**WORK ORDER:** The lines to copy run from the one containing "Viewport: 537px width, 678px height." to the end of the records below; repeat them exactly and include nothing else.

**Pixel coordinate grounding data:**
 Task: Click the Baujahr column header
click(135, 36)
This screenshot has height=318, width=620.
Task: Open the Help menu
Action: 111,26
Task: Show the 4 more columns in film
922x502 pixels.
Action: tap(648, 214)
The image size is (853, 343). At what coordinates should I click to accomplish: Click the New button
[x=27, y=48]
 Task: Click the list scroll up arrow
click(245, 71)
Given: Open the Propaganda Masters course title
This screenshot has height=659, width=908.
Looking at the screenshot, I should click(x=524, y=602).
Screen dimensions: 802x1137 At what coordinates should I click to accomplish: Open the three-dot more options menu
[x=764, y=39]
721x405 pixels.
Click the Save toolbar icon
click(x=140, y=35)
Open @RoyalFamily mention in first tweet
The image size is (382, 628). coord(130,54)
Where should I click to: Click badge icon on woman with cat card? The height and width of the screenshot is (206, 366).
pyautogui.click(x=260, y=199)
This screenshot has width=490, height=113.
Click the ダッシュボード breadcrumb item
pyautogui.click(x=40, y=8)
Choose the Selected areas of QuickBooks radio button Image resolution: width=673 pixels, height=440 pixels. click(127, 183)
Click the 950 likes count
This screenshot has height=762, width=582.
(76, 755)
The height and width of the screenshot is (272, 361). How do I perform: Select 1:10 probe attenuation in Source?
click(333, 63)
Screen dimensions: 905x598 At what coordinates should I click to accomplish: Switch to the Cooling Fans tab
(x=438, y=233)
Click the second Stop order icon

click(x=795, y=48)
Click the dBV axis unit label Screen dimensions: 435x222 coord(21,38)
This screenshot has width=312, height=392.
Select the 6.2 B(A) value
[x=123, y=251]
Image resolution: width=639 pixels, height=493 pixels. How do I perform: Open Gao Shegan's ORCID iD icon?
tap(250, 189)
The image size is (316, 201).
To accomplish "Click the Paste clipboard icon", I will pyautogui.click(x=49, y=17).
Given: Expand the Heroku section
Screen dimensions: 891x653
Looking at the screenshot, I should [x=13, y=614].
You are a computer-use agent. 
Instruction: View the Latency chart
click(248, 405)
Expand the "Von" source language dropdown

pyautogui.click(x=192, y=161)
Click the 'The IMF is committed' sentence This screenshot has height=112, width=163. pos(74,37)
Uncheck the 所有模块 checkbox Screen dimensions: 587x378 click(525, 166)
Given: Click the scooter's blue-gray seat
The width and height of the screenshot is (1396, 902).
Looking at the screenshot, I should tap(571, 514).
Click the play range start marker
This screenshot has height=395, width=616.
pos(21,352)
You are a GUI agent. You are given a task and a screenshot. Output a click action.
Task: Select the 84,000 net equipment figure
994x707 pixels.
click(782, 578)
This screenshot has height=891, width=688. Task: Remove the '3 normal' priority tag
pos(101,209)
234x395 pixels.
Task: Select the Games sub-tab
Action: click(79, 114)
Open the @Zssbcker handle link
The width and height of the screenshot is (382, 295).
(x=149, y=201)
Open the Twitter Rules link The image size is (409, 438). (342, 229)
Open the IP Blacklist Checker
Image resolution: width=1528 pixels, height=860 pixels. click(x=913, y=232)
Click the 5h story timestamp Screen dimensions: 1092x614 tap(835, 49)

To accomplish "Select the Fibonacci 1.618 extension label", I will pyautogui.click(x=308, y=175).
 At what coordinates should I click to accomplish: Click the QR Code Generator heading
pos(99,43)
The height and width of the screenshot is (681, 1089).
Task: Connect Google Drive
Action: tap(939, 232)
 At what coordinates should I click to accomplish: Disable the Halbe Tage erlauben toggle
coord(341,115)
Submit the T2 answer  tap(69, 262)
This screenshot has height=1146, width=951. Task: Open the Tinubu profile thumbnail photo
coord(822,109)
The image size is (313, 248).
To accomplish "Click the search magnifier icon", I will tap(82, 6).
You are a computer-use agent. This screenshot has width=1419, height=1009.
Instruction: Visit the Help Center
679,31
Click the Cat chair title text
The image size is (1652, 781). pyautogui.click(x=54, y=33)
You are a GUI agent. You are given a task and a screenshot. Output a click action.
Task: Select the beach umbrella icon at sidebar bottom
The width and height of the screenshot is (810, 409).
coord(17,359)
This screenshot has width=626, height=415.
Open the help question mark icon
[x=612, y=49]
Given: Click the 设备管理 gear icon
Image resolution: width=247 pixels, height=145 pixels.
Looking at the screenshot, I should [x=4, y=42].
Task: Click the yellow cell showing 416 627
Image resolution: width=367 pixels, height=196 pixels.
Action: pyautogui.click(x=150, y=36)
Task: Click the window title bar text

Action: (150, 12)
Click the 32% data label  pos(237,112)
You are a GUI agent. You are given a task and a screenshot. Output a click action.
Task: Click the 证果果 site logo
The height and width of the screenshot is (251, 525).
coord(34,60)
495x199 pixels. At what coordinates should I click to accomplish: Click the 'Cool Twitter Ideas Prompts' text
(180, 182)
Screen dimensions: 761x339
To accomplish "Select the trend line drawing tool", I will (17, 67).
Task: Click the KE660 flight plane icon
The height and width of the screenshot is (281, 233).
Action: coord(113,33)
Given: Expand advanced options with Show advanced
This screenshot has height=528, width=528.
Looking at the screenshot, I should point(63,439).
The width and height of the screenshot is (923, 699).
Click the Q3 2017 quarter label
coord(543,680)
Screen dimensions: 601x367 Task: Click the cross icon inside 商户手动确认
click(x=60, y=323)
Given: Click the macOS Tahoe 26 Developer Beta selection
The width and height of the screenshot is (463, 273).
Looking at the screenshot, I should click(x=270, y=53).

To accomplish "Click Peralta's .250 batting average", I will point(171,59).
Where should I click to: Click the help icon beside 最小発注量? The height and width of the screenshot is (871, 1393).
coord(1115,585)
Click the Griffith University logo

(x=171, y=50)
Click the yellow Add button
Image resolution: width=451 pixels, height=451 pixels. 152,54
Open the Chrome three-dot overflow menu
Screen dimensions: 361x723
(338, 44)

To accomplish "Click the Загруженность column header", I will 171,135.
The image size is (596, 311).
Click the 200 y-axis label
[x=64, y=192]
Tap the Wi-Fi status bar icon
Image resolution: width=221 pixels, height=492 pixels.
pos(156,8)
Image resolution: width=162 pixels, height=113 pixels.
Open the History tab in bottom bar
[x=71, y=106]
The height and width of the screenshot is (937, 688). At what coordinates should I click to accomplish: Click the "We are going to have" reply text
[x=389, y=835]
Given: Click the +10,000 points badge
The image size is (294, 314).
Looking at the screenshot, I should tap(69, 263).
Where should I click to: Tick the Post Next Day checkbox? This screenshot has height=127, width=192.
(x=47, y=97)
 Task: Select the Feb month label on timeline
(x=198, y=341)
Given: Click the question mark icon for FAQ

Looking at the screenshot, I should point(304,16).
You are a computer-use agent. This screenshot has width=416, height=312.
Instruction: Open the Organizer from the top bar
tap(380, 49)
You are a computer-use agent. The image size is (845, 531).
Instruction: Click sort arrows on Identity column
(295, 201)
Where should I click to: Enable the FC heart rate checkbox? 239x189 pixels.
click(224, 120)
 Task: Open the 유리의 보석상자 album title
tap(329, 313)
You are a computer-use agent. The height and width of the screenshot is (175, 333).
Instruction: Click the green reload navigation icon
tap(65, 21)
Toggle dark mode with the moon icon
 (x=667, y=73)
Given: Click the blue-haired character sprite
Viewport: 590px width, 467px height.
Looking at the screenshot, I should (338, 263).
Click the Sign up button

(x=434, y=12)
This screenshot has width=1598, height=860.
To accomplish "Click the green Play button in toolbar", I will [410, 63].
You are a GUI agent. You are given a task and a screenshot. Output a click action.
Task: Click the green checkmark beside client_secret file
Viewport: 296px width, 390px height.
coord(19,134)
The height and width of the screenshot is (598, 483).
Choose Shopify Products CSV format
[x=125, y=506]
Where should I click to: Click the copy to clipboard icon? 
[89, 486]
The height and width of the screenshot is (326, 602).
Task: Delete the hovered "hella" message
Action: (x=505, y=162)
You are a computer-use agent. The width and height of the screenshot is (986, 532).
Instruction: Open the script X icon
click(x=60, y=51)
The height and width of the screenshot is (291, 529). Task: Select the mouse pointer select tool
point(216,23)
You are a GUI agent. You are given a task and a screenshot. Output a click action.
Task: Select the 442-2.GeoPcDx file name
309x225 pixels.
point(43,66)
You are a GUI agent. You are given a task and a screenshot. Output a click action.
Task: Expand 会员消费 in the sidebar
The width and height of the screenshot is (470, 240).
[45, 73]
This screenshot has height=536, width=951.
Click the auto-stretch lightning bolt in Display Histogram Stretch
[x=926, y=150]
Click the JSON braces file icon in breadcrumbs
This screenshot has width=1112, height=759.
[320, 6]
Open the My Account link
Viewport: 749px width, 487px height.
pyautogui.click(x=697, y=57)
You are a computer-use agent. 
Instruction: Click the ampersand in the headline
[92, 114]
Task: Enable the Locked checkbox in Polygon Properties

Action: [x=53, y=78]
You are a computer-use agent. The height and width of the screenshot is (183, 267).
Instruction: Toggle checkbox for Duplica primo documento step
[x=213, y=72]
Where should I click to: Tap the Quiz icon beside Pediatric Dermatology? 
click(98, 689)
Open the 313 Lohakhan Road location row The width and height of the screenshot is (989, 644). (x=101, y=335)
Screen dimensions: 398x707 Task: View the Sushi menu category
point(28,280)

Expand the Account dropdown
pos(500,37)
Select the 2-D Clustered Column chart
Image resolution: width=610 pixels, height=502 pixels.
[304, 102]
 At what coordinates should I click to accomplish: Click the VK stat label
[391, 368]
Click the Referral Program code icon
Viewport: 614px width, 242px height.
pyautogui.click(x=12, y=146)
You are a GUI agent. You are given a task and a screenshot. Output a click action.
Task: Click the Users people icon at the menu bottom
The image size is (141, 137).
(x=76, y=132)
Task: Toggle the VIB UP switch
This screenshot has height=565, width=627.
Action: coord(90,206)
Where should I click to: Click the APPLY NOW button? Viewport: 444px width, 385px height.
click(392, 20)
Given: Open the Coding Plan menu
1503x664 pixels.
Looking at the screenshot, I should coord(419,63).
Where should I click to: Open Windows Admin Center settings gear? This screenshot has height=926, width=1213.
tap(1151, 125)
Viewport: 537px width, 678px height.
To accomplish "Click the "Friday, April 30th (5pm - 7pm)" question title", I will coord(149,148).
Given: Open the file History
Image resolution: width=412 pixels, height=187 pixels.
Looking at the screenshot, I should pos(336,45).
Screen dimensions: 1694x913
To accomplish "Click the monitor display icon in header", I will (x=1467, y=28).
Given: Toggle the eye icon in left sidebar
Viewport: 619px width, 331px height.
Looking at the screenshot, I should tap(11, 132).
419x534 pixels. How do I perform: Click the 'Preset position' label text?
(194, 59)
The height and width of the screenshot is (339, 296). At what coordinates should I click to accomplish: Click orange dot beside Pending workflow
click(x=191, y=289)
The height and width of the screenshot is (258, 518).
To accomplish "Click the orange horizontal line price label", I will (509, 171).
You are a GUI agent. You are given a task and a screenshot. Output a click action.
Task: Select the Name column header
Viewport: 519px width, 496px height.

**ANSWER TO THE EXERCISE:**
Viewport: 537px width, 678px height.
To accomplish "Click the "Friday, April 30th (5pm - 7pm)" question title", I will coord(149,148).
Given: Open the file History
Image resolution: width=412 pixels, height=187 pixels.
Looking at the screenshot, I should pos(336,45).
Screen dimensions: 1694x913
To accomplish "Click the monitor display icon in header", I will (x=1467, y=28).
Given: Toggle the eye icon in left sidebar
Viewport: 619px width, 331px height.
Looking at the screenshot, I should tap(11, 132).
419x534 pixels. How do I perform: Click the 'Preset position' label text?
(194, 59)
The height and width of the screenshot is (339, 296). At what coordinates should I click to accomplish: Click orange dot beside Pending workflow
click(x=191, y=289)
The height and width of the screenshot is (258, 518).
To accomplish "Click the orange horizontal line price label", I will (509, 171).
You are a GUI agent. You are given a task and a screenshot. Output a click action.
Task: Select the Name column header
Viewport: 519px width, 496px height.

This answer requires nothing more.